This is a story about anger. A tremendous fury and a desperation that I enter when I come across self-centered organizational environments. Where office politics, mutual back-scratching and egos dominate.
You must be thinking that we at Target Teal don’t deal with these things. After all, we’re different, right? But don’t fool yourself. Behind the coolest, fluffiest, and greatest-place-to-work organizations, may lie a putrid and cancerous system. A set of self-reinforcing beliefs that anything that doesn’t belong to the status quo is treated as a virus.
An all-powerful-CEO spitting out a strategy that doesn’t make any sense, but that he defends fiercely in order to maintain his position. Managers fighting with HR to decide what department John Doe belongs to. People with disconnected jobs, but who are locked-up in teams that have no purpose, except to be under the command of chief-whatever-officer. Rotting and ineffective organizational structures that are based on individual desires, rather than purpose-centered.
It’s curious that none of the agents involved (directors, managers, employees) see their own logical fallacy. Everyone nods, as if everything is correct and perfectly coherent. It’s an established and contagious business disease.
When I face this reality, I feel angry. I may talk about roles, distributed authority, nonviolent communication. But everything seems a distant echo, or a small disturbance in the system, which quickly loses its power…

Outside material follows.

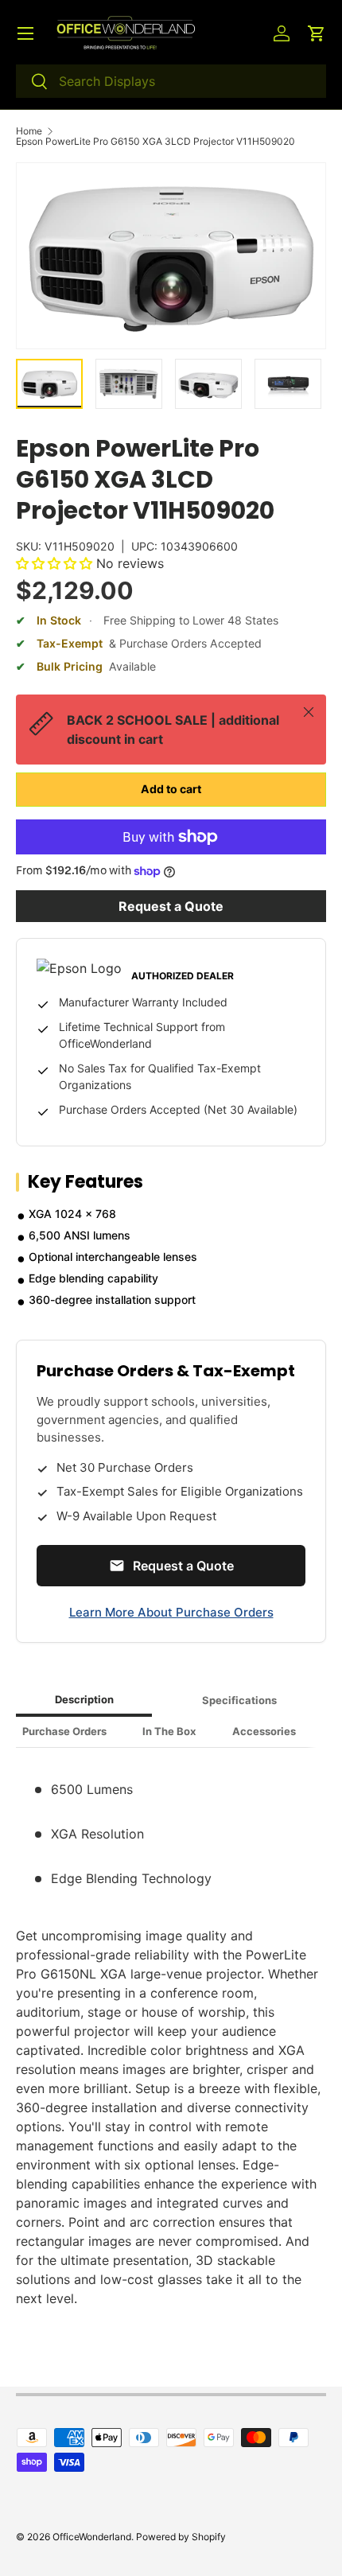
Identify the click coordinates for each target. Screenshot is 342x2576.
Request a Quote (171, 906)
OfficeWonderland (91, 2537)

Fortunately, I soon remember that those are people, also with universal needs, which are not being met. Often “that” is the only strategy they know. My anger then changes from people to the system. And at that time I think.

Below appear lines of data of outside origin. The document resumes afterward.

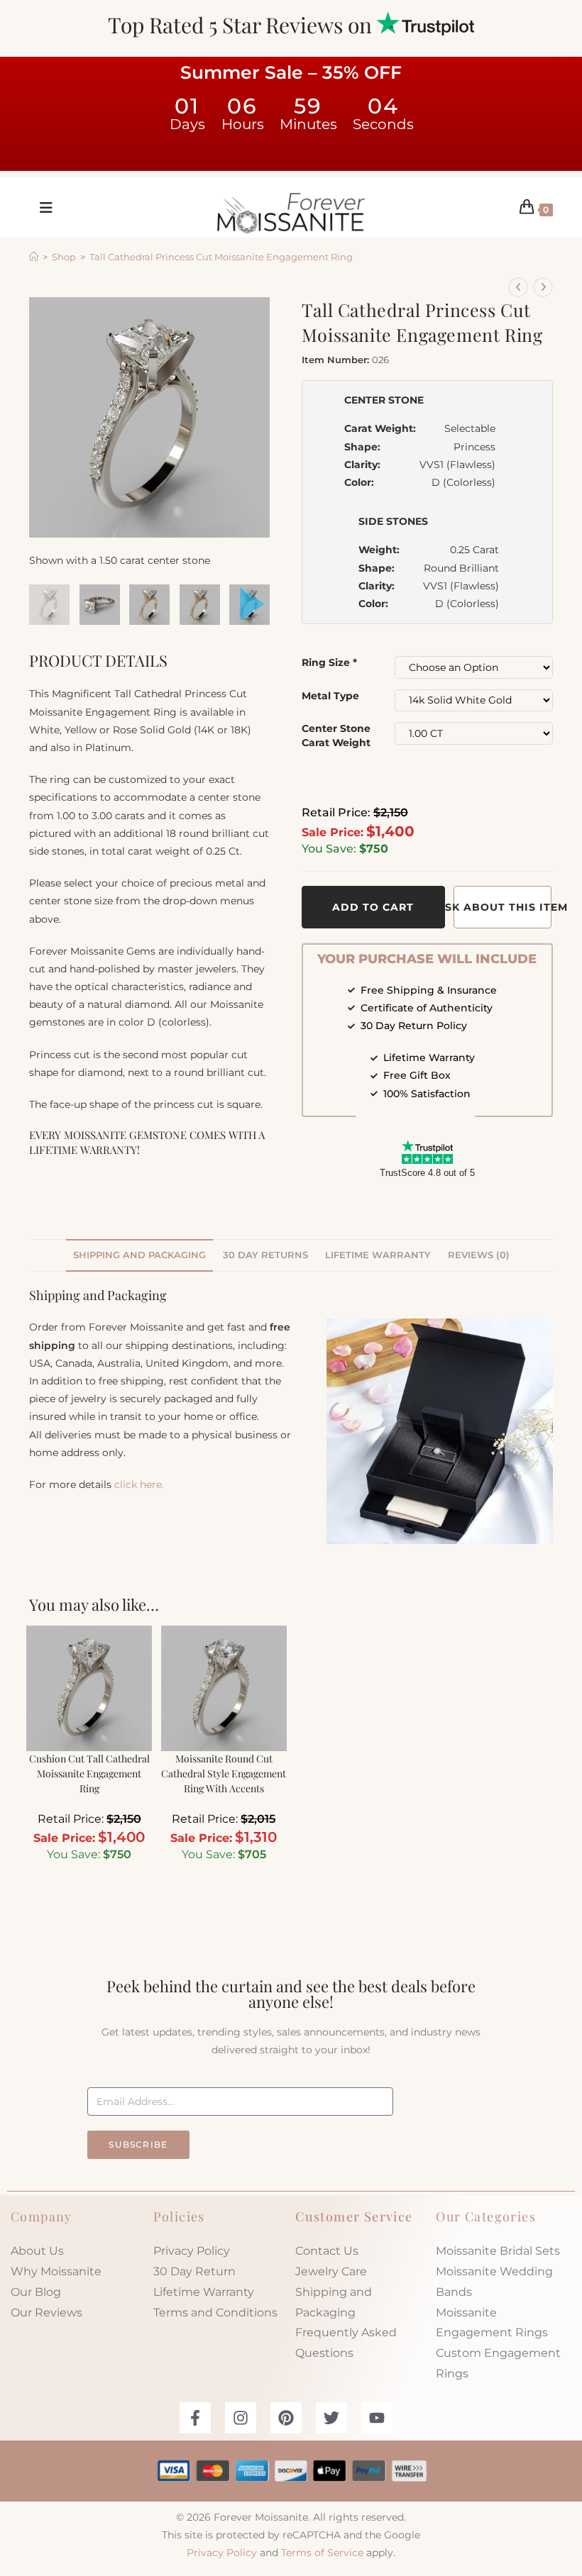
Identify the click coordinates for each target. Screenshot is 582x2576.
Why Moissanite (56, 2271)
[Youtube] (376, 2417)
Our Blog (36, 2292)
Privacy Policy (191, 2251)
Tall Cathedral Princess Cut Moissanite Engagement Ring (221, 256)
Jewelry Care (331, 2271)
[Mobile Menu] (41, 207)
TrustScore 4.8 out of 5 (427, 1172)
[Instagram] (240, 2417)
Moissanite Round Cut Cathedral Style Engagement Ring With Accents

I really hate this shitty system.
We can’t say that it’s not a choice (mine) to help such an organization. It is. Of course, the discovery of such toxicity only comes later. The shell is green, but the inside is amber-orange.
And while many attempts to change the system fail miserably, I believe the teal seed has been planted. Often individuals who absorb Target Teal’s message leave these organizations and go somewhere else. The seed is carried, and it usually sprouts in a more propitious soil. This is the true expression of our purpose.
This story was about anger, but also about hope.